Brittany Murphy starb am 20. Dezember 2009 ganz plötzlich und vollkommen unerwartet. Ihre Mutter fand die 32-Jährige bewusstlos in ihrer Dusche und nach mehreren Wiederbelebungsversuchen starb die Schauspielerin Stunden später im Krankenhaus. Als Todesursache wurde Herzversagen durch Selbstmedikation angegeben. Laut Gerichtsmedizinern war der rasche Tod auf eine Lungenentzündung und die Einnahme mehrerer rezeptfreier Medikamente sowie einer Eisenmangelanämie zurückzuführen.

Als ein Jahr später auch ihre Ehemann Simon Monjack bewusstlos in seinem Haus gefunden wurde und ebenfalls verstarb, setzte der Vater der Schauspielerin alles daran, die Ursache zu finden. Angeblich wurden die beiden vergiftet!

In "The Brittany Murphy Story" wird das Leben der 32-Jährigen präsentiert. Dabei stehen nicht nur Karriere und Aufstieg im Vordergrund, sondern vor allem auch die Schattenseiten des Ruhms und die privaten Probleme des Stars.
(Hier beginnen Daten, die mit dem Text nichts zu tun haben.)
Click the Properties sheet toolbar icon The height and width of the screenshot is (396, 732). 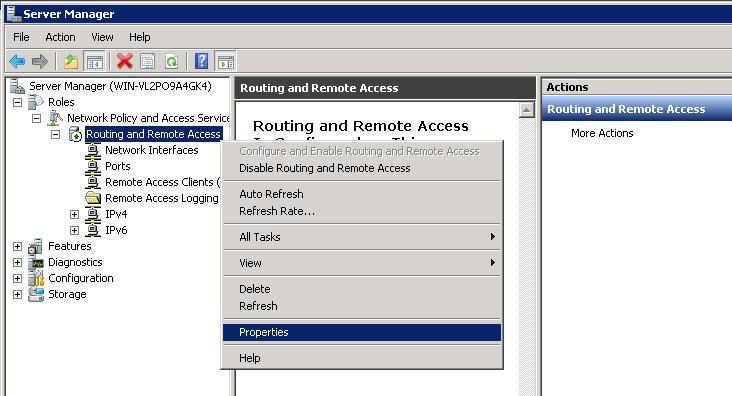(148, 61)
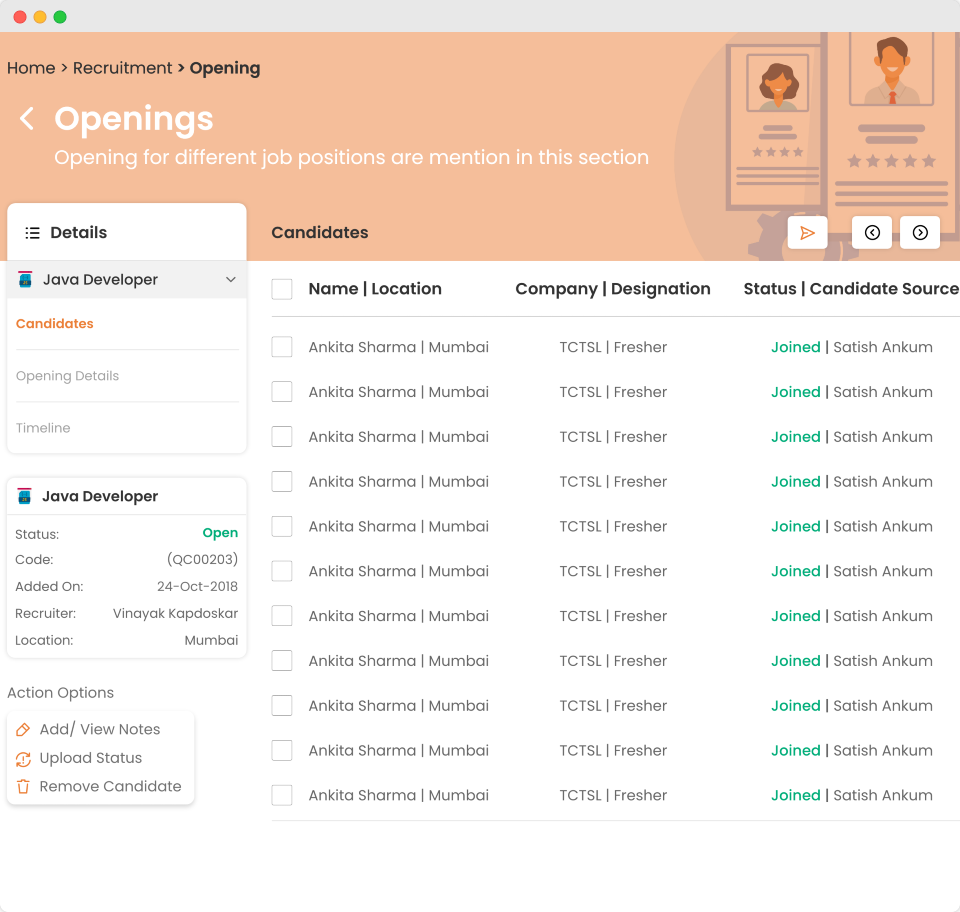Go to next candidates page arrow

(x=919, y=232)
Ihr Vater, Angelo Bertolotti ist daher außer sich vor Wut. Im Interview mit dem Examiner verdeutlichte er, wie sehr dieser Film gegen seine Prinzipien geht: "Ich bin angewidert und schockiert, dass Lifetime sich dazu entschlossen hat, so einen Müll zu produzieren, der die Erinnerung an meine schöne, talentierte Tochter beschmutzt."
Zudem wirft der wütende Vater der Produktionsfirma vor, sie hätten schlampig recherchiert und seien lediglich auf einen Kassenschlager aus: "Ich bin erstaunt von der Dreistigkeit, den Film als eine "wahre Geschichte" zu bezeichnen, ohne im Vorhinein dafür recherchiert zu haben. Es handelt sich hier um einen Affront gegen alles, was meine Tochter im wahren Leben war. Er ist abscheulich, unautorisiert und verdreht die Wahrheit. Die Besetzung von Lifetimes Film ist miserabel. Amanda Fuller sieht überhaupt nicht wie Brittany aus. Jeder wirkt hier mit seinen schlechten Perücken lächerlich. Und die Dialoge sind geradezu ekelerregend."